• Task details:
Transcribe the lines of the records starting with the one that has "Where should I click to: Select" in it and ending with the last, and transcribe nothing else.

** Opening Available records block **

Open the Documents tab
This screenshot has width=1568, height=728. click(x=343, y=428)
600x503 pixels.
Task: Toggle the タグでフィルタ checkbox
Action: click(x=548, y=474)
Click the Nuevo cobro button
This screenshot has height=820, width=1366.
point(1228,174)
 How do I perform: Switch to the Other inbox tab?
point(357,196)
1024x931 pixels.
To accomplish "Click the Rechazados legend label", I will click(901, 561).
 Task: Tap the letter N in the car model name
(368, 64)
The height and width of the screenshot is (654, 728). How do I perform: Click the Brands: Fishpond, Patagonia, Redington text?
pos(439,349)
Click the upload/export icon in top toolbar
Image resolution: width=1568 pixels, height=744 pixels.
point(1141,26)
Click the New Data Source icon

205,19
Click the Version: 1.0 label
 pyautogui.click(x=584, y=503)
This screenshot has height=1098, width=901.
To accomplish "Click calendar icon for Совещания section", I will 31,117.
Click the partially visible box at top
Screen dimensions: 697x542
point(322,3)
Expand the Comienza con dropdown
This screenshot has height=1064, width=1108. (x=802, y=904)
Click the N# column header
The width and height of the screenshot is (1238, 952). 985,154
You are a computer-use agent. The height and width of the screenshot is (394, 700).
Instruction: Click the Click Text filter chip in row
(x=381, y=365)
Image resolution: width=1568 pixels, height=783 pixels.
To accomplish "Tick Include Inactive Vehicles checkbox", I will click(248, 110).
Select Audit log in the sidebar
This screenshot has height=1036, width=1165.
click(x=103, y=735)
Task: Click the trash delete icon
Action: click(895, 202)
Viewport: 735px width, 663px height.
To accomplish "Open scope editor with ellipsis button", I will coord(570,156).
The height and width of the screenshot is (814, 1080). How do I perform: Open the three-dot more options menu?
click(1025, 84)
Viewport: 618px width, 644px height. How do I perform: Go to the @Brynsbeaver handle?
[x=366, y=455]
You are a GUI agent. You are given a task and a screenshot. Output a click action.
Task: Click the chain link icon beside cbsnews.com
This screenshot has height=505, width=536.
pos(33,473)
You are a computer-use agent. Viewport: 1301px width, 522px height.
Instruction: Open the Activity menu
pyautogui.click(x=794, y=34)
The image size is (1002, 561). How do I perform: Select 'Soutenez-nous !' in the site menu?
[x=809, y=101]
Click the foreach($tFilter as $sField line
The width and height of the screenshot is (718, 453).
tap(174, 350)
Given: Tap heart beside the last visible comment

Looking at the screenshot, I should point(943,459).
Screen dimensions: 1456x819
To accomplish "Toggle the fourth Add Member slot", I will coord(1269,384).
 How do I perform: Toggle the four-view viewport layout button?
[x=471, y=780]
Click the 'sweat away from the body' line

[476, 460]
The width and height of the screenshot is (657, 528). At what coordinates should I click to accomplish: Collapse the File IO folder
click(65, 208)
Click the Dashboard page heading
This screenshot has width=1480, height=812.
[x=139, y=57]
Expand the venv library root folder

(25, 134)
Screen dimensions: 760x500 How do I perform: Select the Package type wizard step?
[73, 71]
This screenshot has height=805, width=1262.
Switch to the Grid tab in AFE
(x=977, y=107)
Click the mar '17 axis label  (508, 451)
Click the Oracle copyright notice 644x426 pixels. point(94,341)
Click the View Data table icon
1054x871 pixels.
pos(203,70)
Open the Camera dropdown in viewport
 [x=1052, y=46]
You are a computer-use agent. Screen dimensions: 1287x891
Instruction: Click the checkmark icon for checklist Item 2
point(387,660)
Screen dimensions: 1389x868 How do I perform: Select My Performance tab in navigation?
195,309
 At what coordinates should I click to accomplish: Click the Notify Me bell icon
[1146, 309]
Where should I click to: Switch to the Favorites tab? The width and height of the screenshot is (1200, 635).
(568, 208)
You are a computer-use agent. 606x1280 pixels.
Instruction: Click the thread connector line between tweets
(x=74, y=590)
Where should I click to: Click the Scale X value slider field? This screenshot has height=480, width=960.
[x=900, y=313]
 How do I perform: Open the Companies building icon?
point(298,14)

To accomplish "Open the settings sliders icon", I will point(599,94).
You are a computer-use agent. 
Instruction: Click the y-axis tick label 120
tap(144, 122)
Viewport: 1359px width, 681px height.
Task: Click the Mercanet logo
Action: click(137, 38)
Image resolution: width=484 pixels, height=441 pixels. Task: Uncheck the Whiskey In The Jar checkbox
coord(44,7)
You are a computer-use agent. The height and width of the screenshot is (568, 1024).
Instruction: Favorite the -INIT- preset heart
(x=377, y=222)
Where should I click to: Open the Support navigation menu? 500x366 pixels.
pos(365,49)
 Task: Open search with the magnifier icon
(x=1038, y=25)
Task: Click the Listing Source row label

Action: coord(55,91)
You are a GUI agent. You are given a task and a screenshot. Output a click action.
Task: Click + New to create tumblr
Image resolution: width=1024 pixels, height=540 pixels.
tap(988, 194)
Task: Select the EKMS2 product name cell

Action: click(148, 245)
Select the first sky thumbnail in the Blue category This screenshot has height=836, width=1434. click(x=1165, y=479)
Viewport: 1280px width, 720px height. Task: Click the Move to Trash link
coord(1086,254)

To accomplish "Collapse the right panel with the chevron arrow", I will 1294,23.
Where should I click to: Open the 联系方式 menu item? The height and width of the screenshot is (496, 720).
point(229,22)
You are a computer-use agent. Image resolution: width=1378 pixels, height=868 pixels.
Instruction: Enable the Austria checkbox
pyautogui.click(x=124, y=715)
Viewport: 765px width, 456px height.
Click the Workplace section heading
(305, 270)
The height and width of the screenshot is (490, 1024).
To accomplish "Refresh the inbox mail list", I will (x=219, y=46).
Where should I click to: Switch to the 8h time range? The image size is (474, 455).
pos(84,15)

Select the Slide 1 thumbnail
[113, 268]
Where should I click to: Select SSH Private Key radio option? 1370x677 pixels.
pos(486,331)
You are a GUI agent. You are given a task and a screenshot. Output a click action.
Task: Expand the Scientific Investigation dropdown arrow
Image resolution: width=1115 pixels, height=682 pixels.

** Closing Available records block **

• Expected output:
Where should I click to: Select SSH Private Key radio option? 1370x677 pixels.
pos(486,331)
You are a GUI agent. You are given a task and a screenshot. Output a click action.
Task: Expand the Scientific Investigation dropdown arrow
Image resolution: width=1115 pixels, height=682 pixels.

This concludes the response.